PROBLEM TO WORK ON => Search the records for the string "agent" and return each line that has it.

MATERIAL PROVIDED =>

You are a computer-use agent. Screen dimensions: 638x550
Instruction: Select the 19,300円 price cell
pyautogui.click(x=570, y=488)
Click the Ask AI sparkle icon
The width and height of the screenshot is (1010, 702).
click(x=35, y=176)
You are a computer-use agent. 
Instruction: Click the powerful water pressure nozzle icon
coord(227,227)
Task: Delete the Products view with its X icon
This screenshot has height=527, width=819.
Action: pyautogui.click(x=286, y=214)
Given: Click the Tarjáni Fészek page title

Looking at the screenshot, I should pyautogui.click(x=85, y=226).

ANSWER TO THE PROBLEM =>
You are a computer-use agent. Screen dimensions: 638x550
You are a computer-use agent. 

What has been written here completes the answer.